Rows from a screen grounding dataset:

┌──

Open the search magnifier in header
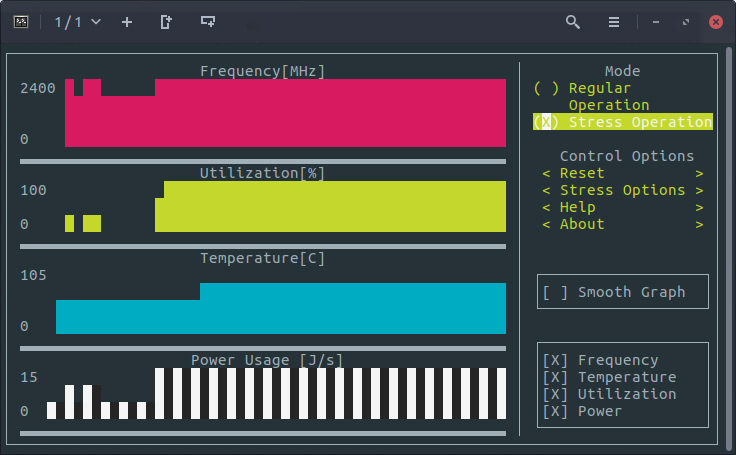 (x=573, y=22)
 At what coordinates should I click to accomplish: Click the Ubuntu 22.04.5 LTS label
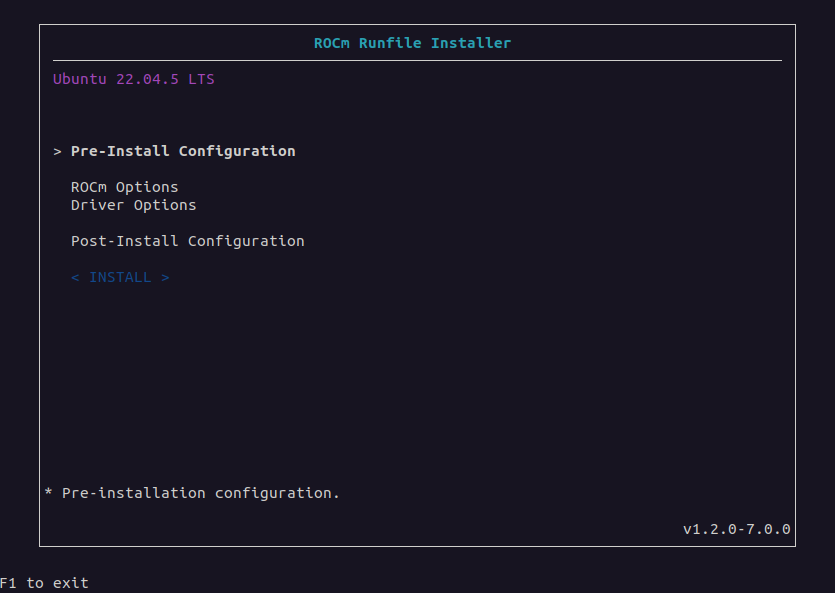(134, 79)
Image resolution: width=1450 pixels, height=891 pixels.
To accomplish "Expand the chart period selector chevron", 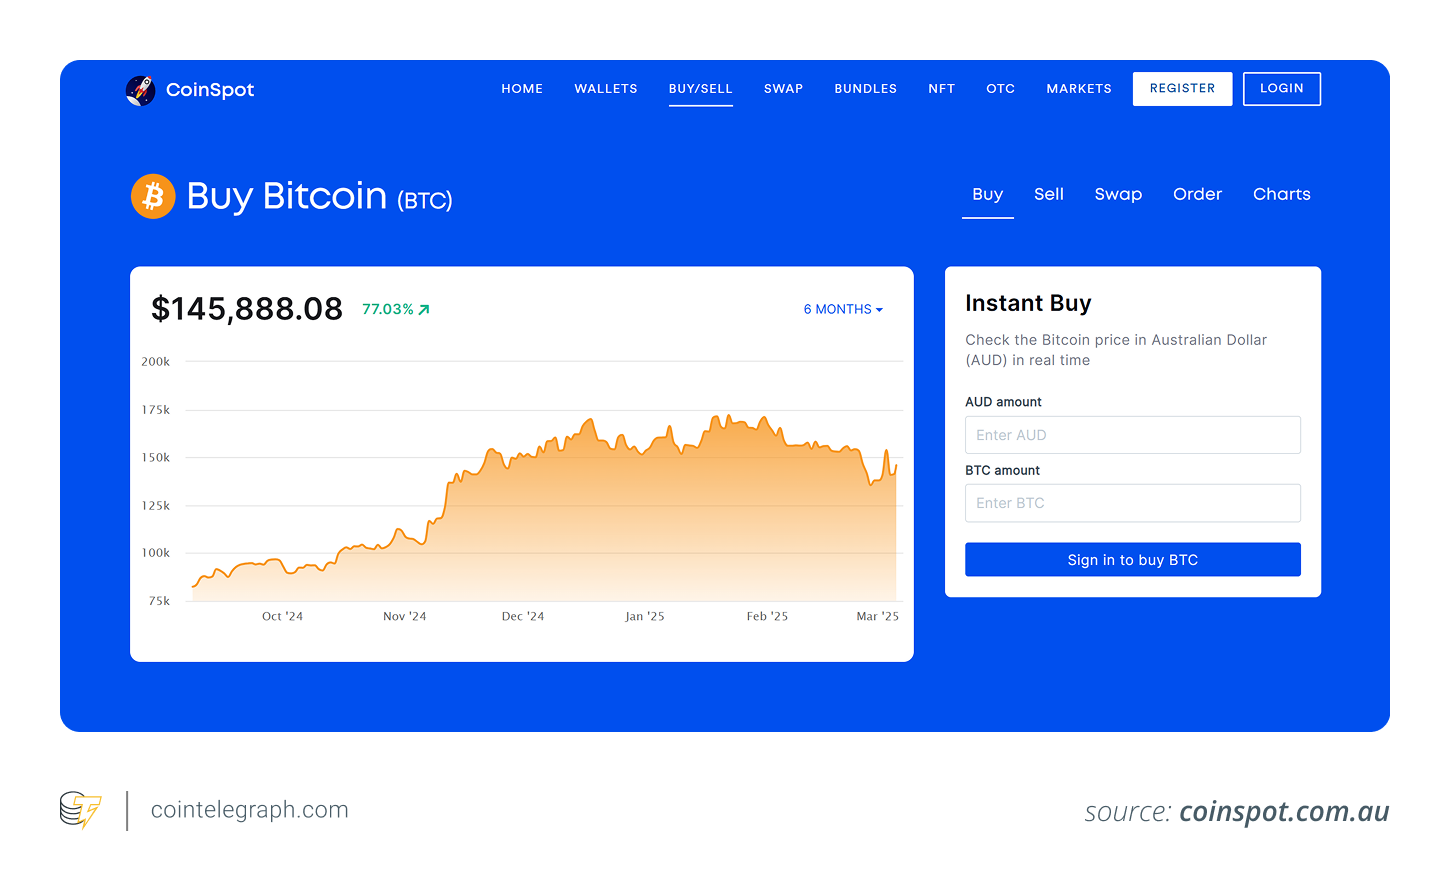I will pos(879,309).
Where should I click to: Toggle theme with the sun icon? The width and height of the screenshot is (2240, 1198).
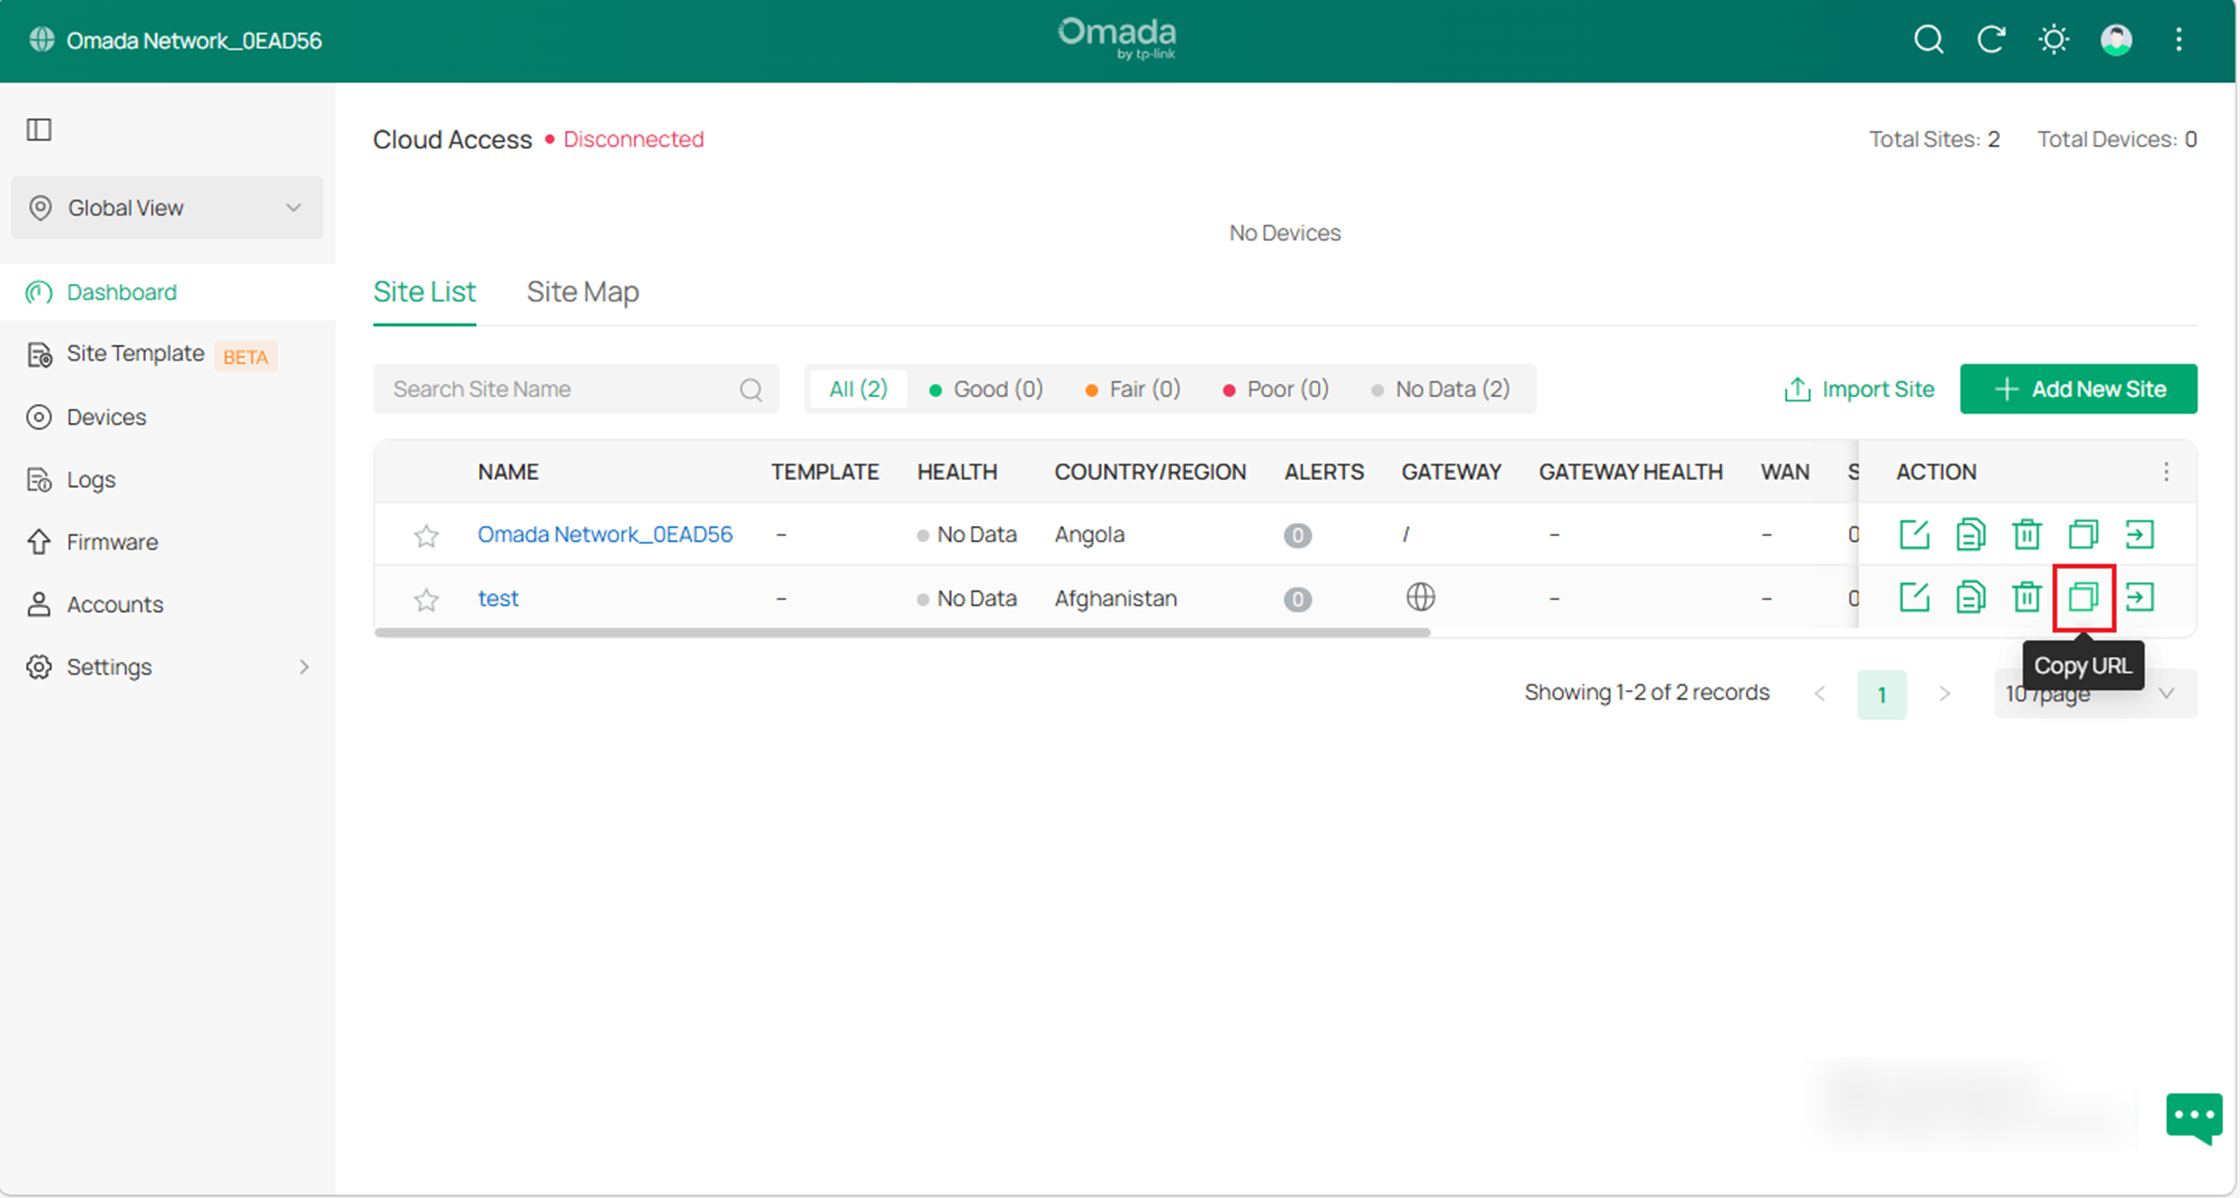[2053, 40]
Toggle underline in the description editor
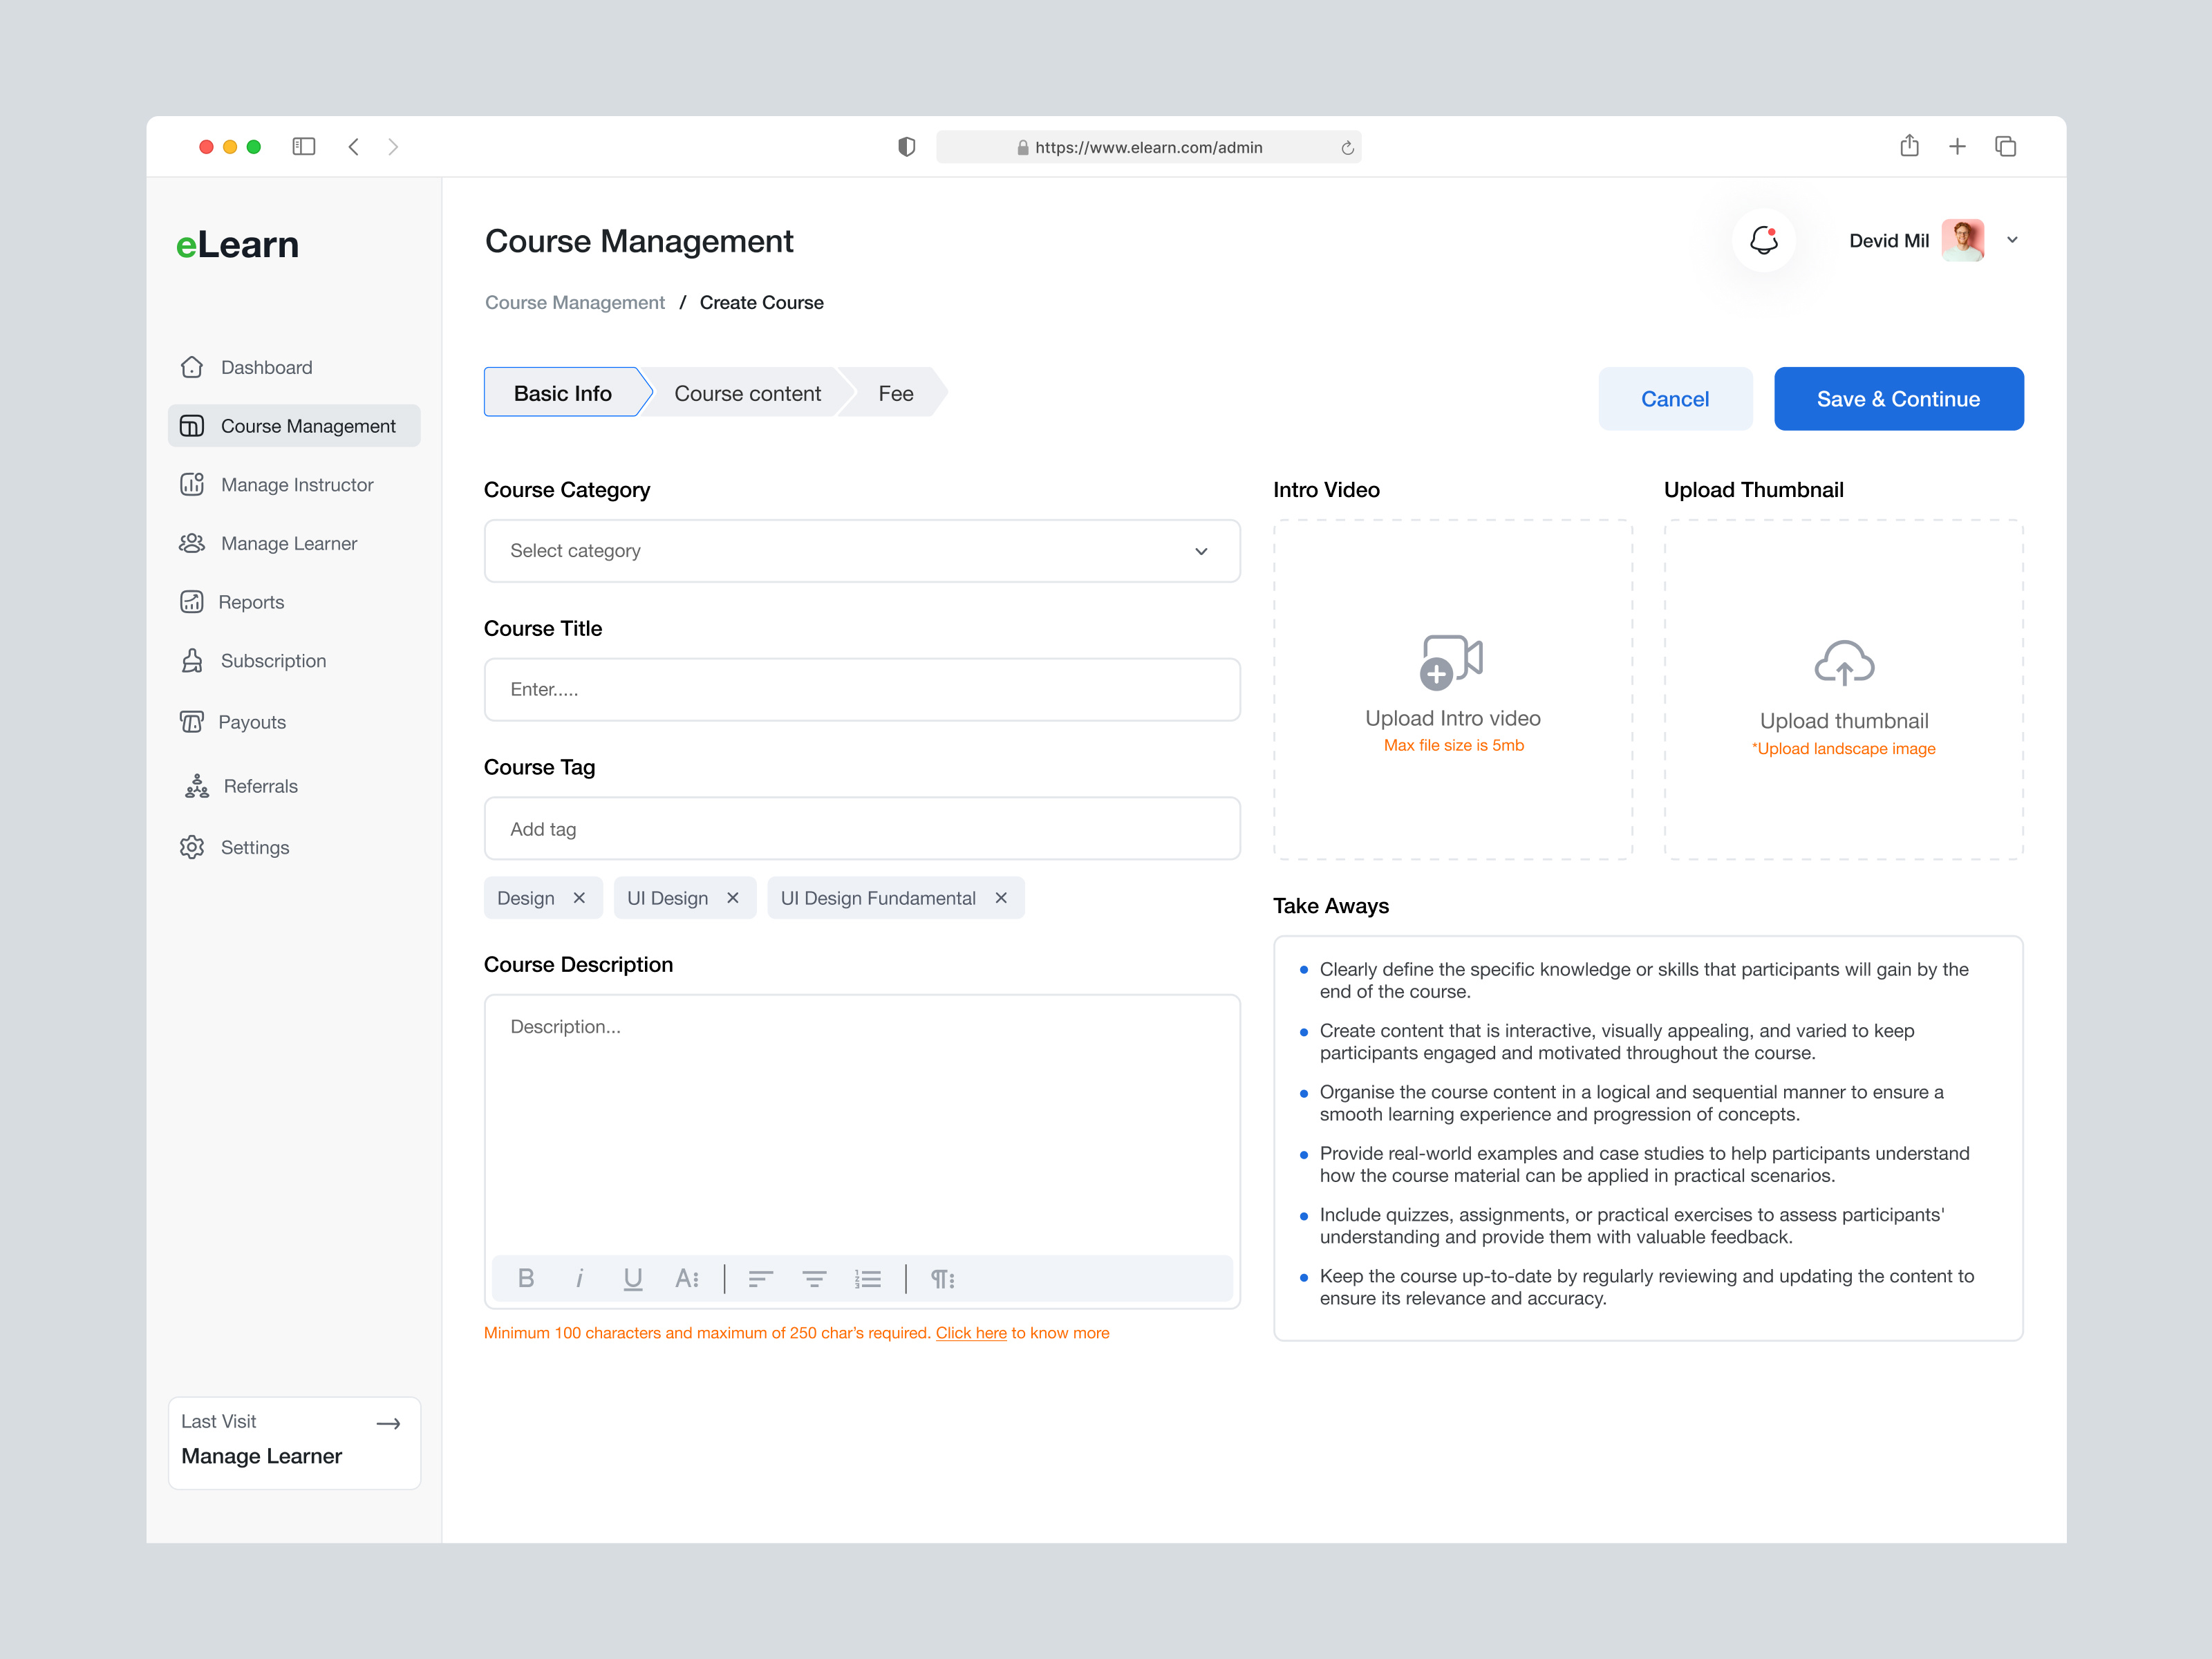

└──

Stated problem: Express the records from the line with "Where should I" through the end of the records as a JSON list of strings, one string per line, skipping blank lines. Leave the pictures out.

Correct response:
[
  "Where should I click to: Toggle theme with the sun icon? The width and height of the screenshot is (2240, 1198).",
  "[2053, 40]",
  "Toggle underline in the description editor"
]